N'en déplaise aux autres syndicats agricoles qui se targuent de s'occuper d'installation ou de contester nos statuts.
Vous avez su réaffirmer, monsieur le Ministre, tout le travail de Jeunes agriculteurs sur ce dossier de l'installation et nous vous en remercions.
D'autres chantiers s'ouvrent à nous pour mieux installer demain.
Je pense à la question foncière et aux coûts de reprise d'une installation, à la question de la transmission des exploitations et aux revenus des futurs retraités.

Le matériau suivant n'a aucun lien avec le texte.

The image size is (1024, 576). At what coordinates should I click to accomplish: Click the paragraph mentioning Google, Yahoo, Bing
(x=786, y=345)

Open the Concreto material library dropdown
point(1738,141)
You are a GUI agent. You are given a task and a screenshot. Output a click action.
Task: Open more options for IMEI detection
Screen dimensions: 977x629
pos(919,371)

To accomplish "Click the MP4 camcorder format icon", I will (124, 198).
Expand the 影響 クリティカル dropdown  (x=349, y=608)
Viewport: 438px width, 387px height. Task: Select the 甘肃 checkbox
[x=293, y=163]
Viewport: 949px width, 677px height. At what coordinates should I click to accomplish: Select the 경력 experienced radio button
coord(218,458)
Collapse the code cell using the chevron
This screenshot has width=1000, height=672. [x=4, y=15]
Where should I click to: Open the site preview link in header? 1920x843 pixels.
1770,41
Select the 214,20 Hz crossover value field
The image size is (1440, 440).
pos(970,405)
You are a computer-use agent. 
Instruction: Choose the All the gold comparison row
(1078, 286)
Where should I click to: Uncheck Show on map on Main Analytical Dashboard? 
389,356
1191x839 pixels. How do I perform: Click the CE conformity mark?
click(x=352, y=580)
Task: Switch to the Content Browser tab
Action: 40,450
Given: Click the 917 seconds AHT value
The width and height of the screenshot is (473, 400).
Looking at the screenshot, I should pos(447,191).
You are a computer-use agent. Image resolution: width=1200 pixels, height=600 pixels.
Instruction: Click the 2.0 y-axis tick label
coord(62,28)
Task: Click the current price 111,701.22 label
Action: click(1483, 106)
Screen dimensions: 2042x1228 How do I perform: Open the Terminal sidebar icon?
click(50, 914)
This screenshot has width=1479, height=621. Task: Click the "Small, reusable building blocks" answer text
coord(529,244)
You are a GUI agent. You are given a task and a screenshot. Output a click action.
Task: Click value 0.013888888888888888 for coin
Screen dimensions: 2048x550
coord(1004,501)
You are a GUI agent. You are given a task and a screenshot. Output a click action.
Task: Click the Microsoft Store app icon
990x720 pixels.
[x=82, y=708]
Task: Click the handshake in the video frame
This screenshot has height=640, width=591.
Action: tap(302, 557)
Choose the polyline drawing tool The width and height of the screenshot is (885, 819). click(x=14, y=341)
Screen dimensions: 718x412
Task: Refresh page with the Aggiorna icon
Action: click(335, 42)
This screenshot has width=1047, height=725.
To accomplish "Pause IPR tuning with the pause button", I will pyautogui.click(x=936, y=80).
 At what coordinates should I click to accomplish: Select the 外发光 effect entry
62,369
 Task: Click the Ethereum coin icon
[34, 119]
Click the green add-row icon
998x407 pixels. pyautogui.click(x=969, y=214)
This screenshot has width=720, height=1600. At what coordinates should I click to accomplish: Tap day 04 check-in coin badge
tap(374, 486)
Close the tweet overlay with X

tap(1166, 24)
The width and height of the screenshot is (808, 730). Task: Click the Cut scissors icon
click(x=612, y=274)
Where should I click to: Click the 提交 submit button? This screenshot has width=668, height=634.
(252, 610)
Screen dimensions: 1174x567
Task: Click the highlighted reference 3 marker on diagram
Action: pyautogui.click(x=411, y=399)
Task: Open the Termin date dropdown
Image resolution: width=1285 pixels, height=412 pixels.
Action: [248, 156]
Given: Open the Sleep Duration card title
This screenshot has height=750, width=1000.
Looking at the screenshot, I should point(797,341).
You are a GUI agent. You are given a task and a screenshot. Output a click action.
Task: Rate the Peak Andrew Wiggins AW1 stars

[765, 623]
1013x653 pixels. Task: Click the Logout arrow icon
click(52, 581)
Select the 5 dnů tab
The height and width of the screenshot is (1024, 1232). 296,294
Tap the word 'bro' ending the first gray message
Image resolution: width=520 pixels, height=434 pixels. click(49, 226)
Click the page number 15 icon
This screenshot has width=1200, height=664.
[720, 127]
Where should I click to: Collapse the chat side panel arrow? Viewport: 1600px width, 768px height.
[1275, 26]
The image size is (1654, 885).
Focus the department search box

Nous devons travailler ensemble sur ces sujets. Ce seront des thèmes forts que nous traiterons dans notre rapport d'orientation 2008 intitulé : « Cultivons la solidarité pour préserver notre avenir ».
En tout état de cause, sur l'installation, les résultats sont là et nous sommes plus que jamais légitimes à porter le dossier du renouvellement des générations en agriculture.
[Evolution des statuts]
Pour finir, je voulais revenir sur les attaques portées à nos statuts, qui ont impliqué leurs modifications. Certes, en faisant couler un peu d'encre entre nos réseaux JA-FDSEA et en ayant fait quelques remous.
C'était bien là l'objectif de la Confédération paysanne et de la Coordination rurale.
Mais, qu'ils se consolent, «il n'y a pas eu de raz de marée » entre nous.
Car la force de nos réseaux respectifs, c'est notre complémentarité grâce à notre indépendance de fonctionnement.
C'est uniquement cela que nous avons précisé dans nos statuts, pour être en parfaite adéquation avec la réalité de nos relations partenariales quotidiennes.
Les structures Jeunes agriculteurs continueront d'adhérer à la FNSEA. Les choses sont claires.
L'adhésion individuelle des jeunes agriculteurs à leur FDSEA sera laissée à leur propre appréciation.
Ce qui compte, c'est que les jeunes agriculteurs se tournent naturellement, à 35 ans, vers leur FDSEA, prêts à l'exercice de la responsabilité.
Nous comptons sur elles pour jouer le jeu de l'évolution de nos statuts à l'automne pour préparer au mieux les élections professionnelles agricoles de 2013.
Et comme l'ont écrit certains « sages » dans leur rapport moral 2007, avec toute l'expérience qui les caractérise :
« Nous avons besoin d'un syndicalisme jeune fort... »
« L'engagement chez les jeunes agriculteurs constitue un parcours initiatique, un parcours d'apprentissage de la responsabilité... ».
« Pour que nos deux réseaux soient toujours forts et complémentaires, nous devons veiller à garder des équilibres et à bien gérer la transition des adhérents et des responsables entre les deux structures.. »
C'est vous qui l'avez écrit, nous n'aurions pas mieux dit ! Nous sommes fiers d'adhérer à cette grande maison FNSEA.
L'unité est la seule carte que doit jouer la profession agricole pour faire face à l'ensemble des défis qui l'attendent.
Mais l'unité dans le respect de la diversité, c'est la seule voie possible. C'est la seule voie acceptable, c'est le message essentiel que nous devons retenir de ces trois derniers jours.